### Source extract

The price of solar power is falling faster than many thought was possible. Harvard’s David Keith comes honest with us about solar power: “Facts have changed. I was wrong.”

The unsubsidized electricity cost from industrial-scale solar PV in the most favorable locations is now well below $40 per megawatt-hour and could very easily be below $20 per megawatt-hour by 2020. Compared to other new sources of supply, this would be the cheapest electricity on the planet.

The price of solar power has fallen for multiple reasons – the largest is that the volume of solar power being manufactured has skyrocketed. Of the almost 240GW of solar power installed globally, 85% of it has been installed in the past five years.

If you’re considering solar, get a quote from multiple contractors at understandsolar.com. If you want feedback on the quote you get – either email me at john @ 9to5mac dot com or send a tweet.

And very smart people are predicting that this 240GW of solar power will be only 2% of what will be installed within the next twelve years. That suggests that the price of solar power will continue to fall further.

Now suppose costs for big systems (>100 megawatts) get to $1,000 per kilowatt by 2020, and you install them in the world’s best locations using a north-south oriented single-axis tracker to a capacity factor of 34 percent. These trackers used to add a lot of capex, but disciplined manufacturing and scale has driven cost down to about $100 per kilowatt. (Here is info on the Sunpower C1 tracker.) Under these assumptions, power cost is $20 per megawatt-hour — or $0.02 per kilowatt-hour.

Persons that I talk to in the Solar Power industry tell me that in low cost markets, the Middle East and the Philippines were brought up in the last conversation, we are already installing at $1000 per kW. With an expected 40% price drop in the next two years leading toward 80% of the world being at solar grid parity – one can only assume that some of these predictions of future growth and lower pricing will come true.

######

#### [Given exercise 1]
Could you transcribe the solar power excerpt between "And very smart" and "to fall further.", inclusive?
#### [Given exercise 2]
Can you write the next part of the solar power excerpt, picking up after its last sentence?

### Data lines

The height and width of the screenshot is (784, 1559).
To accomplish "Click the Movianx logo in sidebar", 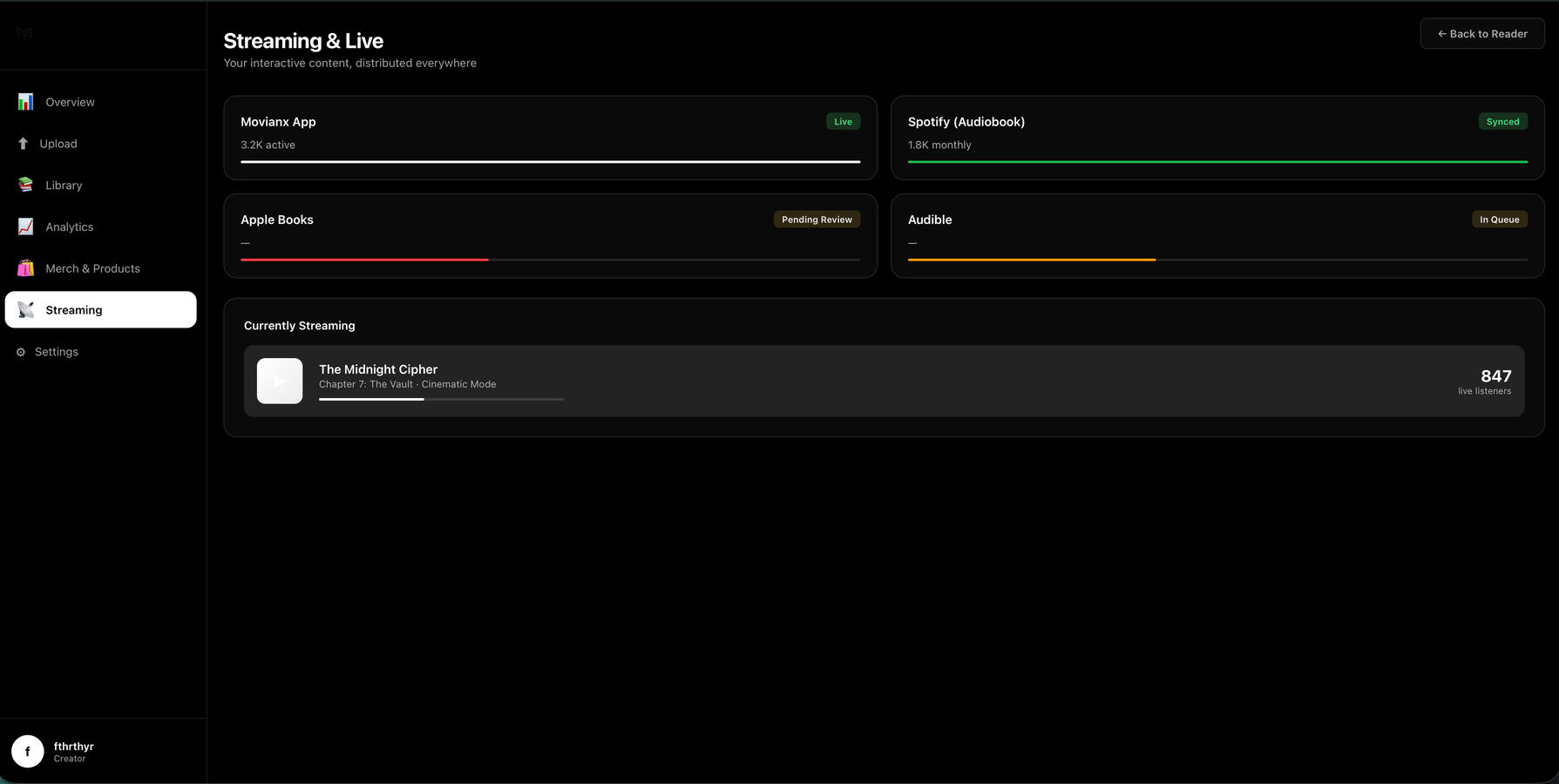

######

#### [Answer 1]
And very smart people are predicting that this 240GW of solar power will be only 2% of what will be installed within the next twelve years. That suggests that the price of solar power will continue to fall further.

#### [Answer 2]
Source

Of course – cheap solar power does not fix the most glaring of issues: The Sun only shines for half a day. However, I’d argue that this position is slowly losing power. First off, before we even consider energy storage, we have the ability to get to 70% of grid electricity from solar and wind by installing High Voltage Direct Current (HVDC) powerlines. The Chinese recently floated the idea of installing a global HVDC network (and they’re not the first). With the State of New York recently announcing that they will be building an HVDC line to bring solar power from the open land in the northern part of the state down to the heavily populated city and the Department of Energy approving transmission infrastructure we can see this future clearly coming into view.

Yes, solar is still only shining during the day – and we are going to have to deal with this. With companies like Tesla hammering the price of energy storage and countries like Germany pushing their 1 million electric cars we should expect to see the price of batteries to continue to fall like they have. And that will mean we will continue to see the price of solar power fall – and maybe a 100% renewable grid coming into reality.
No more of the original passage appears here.